MIM4 - Trust
OASC MIM4: Personal Data Management
Last updated
OASC MIM4: Personal Data Management
Last updated
MIM4 focuses on Personal Data Management in other words how to provide easy to use methods for citizens/users to control which data sets/attributes they want to share with solution, application, or service providers under transparent circumstances, enabling trust between the different parties.
There are many initiatives seeking to provide personal data management solutions, but these are primarily in the pilot or development phase, and this has led to a fragmented marketplace.
The aims of the different initiatives overlap but are not necessarily identical. Some projects focus just on personal data management, others, such as RUDI, aim to support wider data sharing ecosystems, but with personal data management being a key feature.
There are two networks of providers – MyData and Solid, which each follow different high-level methodologies.

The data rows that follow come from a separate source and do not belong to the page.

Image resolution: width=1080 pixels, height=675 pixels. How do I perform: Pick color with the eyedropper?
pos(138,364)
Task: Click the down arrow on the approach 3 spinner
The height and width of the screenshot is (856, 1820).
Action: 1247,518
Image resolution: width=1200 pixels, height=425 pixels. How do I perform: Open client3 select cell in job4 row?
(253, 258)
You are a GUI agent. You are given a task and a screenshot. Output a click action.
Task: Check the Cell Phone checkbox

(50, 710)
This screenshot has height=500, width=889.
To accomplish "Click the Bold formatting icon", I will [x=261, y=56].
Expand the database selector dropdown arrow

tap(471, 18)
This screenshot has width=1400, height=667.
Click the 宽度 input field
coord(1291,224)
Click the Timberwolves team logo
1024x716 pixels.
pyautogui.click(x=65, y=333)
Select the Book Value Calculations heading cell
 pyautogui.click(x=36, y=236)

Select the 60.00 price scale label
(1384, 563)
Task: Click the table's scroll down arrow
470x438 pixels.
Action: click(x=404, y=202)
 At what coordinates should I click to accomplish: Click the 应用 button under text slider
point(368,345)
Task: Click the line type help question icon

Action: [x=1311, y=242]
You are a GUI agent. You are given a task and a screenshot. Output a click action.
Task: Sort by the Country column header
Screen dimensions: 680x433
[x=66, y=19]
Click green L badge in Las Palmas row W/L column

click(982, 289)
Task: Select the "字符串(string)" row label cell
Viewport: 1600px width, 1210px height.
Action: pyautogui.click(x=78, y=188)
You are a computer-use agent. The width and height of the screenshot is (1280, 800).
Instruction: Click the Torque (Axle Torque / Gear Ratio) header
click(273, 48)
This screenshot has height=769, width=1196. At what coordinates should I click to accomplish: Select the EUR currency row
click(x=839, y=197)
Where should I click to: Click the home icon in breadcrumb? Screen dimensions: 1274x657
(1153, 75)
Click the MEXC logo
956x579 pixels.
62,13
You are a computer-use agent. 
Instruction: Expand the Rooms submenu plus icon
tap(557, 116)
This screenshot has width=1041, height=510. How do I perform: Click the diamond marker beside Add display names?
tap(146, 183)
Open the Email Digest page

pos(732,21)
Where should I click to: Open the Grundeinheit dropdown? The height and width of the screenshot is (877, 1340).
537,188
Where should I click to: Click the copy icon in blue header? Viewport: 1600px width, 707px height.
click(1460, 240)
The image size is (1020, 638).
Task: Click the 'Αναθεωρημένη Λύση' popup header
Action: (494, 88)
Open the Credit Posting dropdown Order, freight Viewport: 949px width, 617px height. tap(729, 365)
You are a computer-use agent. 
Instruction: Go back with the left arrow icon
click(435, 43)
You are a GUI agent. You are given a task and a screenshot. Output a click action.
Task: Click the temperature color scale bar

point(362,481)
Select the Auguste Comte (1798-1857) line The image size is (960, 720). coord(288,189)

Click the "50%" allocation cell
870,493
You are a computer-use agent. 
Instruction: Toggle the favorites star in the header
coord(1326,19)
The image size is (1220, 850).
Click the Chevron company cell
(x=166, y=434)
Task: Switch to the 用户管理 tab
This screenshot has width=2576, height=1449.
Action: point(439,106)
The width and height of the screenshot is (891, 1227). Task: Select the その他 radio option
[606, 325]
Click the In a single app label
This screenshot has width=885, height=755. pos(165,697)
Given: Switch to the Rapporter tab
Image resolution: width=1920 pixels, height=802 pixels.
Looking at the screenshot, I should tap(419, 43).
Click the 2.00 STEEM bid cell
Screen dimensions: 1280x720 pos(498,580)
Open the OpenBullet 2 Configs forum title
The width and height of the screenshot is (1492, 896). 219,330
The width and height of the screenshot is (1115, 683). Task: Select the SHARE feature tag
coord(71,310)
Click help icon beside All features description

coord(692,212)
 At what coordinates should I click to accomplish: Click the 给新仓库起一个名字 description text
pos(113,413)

Even within each of these two networks, there are significant differences in the technical and processes used by different projects and so individual implementations are not necessarily interoperable.
There are a number of initiatives outside of these networks developing their own technical solutions.
The role of MIM4 is to identify the key capabilities required and identify pivotal points of interoperability between the different solutions to help build confidence and support implementation.
To provide technical and other guidance to support cities and communities to put in place the products and services that will enable their citizens to be in control of their personal data within the local data ecosystem.
To do this in a way that will make it easy to integrate with whatever credible personal data management systems their citizens may wish to use.
MIM4 will define:
The capabilities that cities and communities need to put in place to enable citizens to have control of their data within the local data ecosystem;
The requirements to enable "good enough" interoperability between existing services and projects that offer solutions for personal data management;
Any linkages with any of the other MIMs needed to support the implementation of MIM4 into a local data ecosystem;
MIM4 will also point to sets of recommended solutions that will enable cities and communities to comply with these requirements.
MIM4 will address needs and requirements from two perspectives:
That of Individual citizens in terms of transparency & privacy preferences collection;
Cities and Data Using Services (Data Controller/Processors/) in terms of Authorization and Data usage control and enforcement;
The provisional sets of capabilities required are listed below:
1.Citizens need to be able to choose the operator they wish to manage their data and to move from operator to operator.
2. Citizens should be able to access their data through many different channels.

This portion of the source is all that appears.